Consignes
1. Recopiez, dans le texte sur la technologie chinoise, tout ce qui va de « En recherche, chacun » jusqu'à « bien mauvais chercheur. ».
2. Reprenez le texte sur la technologie chinoise et prolongez-le à partir de sa dernière phrase.

Qualitativement, elle a également progressé très rapidement mais elle n’est pas, à l’heure d’aujourd’hui, au niveau américain. 
On accuse également régulièrement la Chine de copiage technologique, mais du copiage technologique tout le monde en a fait ! Prenez, Bill Gates et Steve Jobs, par exemple, tous deux ont piqué des idées développées précédemment en 1968 par Douglas Engelbart. Il n’y avait pas une de leurs idées qui n’était pas tirée de ses travaux.
En recherche, chacun fait de l’espionnage, essaye de récupérer les idées des autres en les améliorant. Un chercheur ne réinvente pas tout, avant tout, il regarde les publications des autres chercheurs. Et c’est parfaitement normal, un chercheur qui ne se tiendrait pas au courant des publications dans son domaine, serait un bien mauvais chercheur. 
Donc effectivement, tout le monde se copie, tout le monde s’imite. La Chine, comme tout le monde, imite. Seulement, aujourd'hui elle développe également une vraie technologie originale. C’est la raison pour laquelle après les téléphones “designed in California” et “made in China” on commence à voir apparaître des téléphones et ordinateurs conçus et réalisés en Chine comme les Huawei.

Liste des données
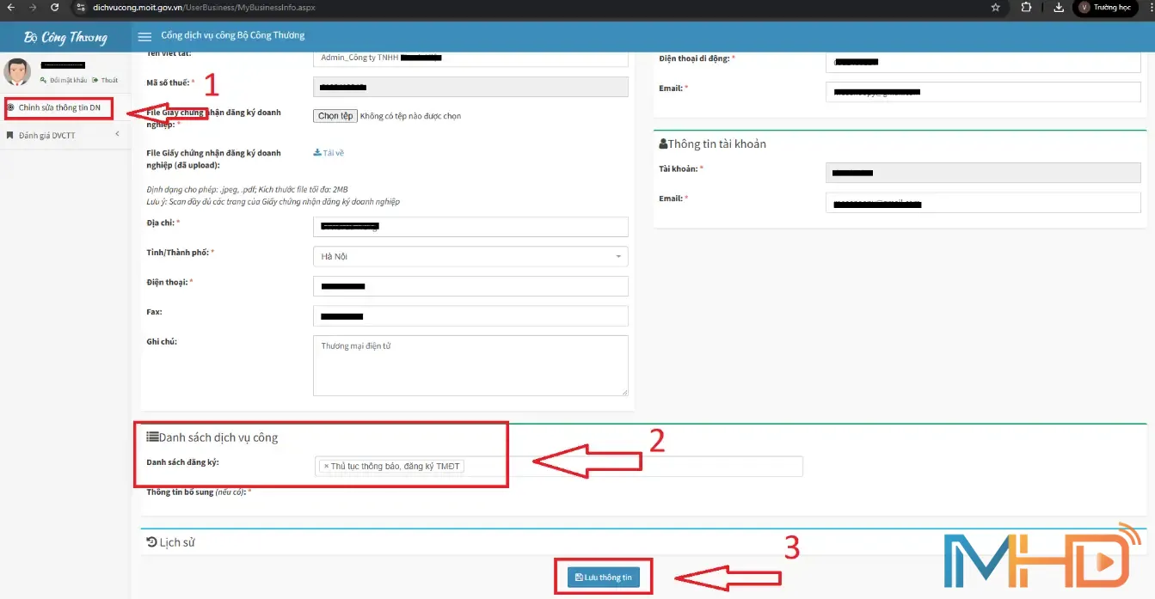Remove the 'Thủ tục thông báo, đăng ký TMĐT' tag
1155x599 pixels.
327,467
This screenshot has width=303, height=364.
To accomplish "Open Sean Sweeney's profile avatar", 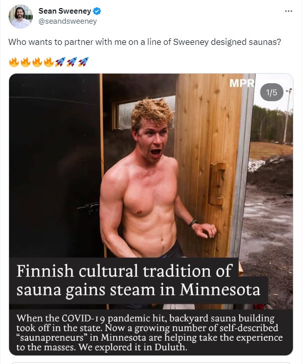I will coord(21,17).
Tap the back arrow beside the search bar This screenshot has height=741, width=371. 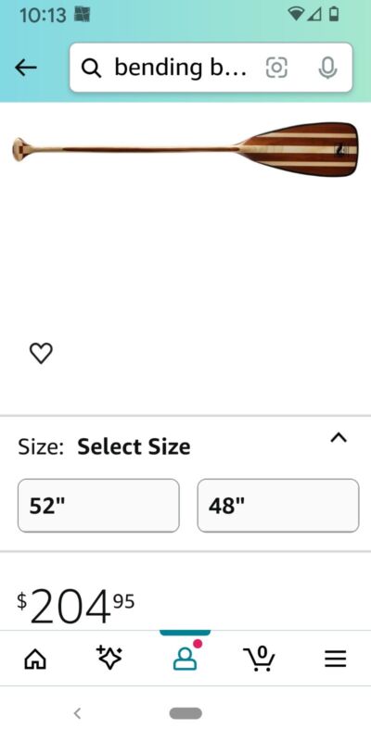click(x=26, y=68)
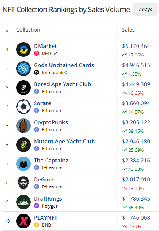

Réponses dans l'ordre
1.
En recherche, chacun fait de l’espionnage, essaye de récupérer les idées des autres en les améliorant. Un chercheur ne réinvente pas tout, avant tout, il regarde les publications des autres chercheurs. Et c’est parfaitement normal, un chercheur qui ne se tiendrait pas au courant des publications dans son domaine, serait un bien mauvais chercheur.

2.
Ainsi, après un rattrapage par l'imitation, on a aujourd’hui l'arrivée de vraies innovations. Le premier pays à avoir fait des modifications sur embryons, par exemple, c’est la Chine, l’année dernière. Il y a des tas de domaines dans lesquelles la Chine est innovante (en matière d’intelligence artificielle, de paiements via internet, d’application pour smartphone…). 

En mai 2018 l'Indice de l'économie numérique et de la société (DESI) indiquait que les 28 pays de l'Union Européenne avaient très peu amélioré le nombre de diplômés en sciences, technologie, ingénierie et mathématiques. Pourtant, l'Europe ne cesse de répéter qu'elle cherche à devenir avant-gardiste sur l'Intelligence Artificielle, et la data. Mais il semble y avoir encore beaucoup de chemin à parcourir.  Comment expliquer ce retard ? Doit-on parler d'une dépression européenne ? 

On a bien une dépression européenne, il faut s’avoir que l’Europe du sud ne fait quasiment pas de recherche (la Corée du Sud consacre 5% de sa richesse nationale à la recherche, l’Espagne et l'Italie c’est autour d’1% et la France 2,2%). 
L’Europe investit trop peu en matière de recherche, elle forme trop peu d’ingénieurs et en plus, les meilleurs partent à l’étranger. En France, un chercheur de haut niveau, comme le patron du CNRS l’a révélé dans Le Figaro, ne gagne pas plus de 3 100 euros par mois, alors qu’une entreprise comme Google lui proposerait 20 à 30 fois plus sur le champs.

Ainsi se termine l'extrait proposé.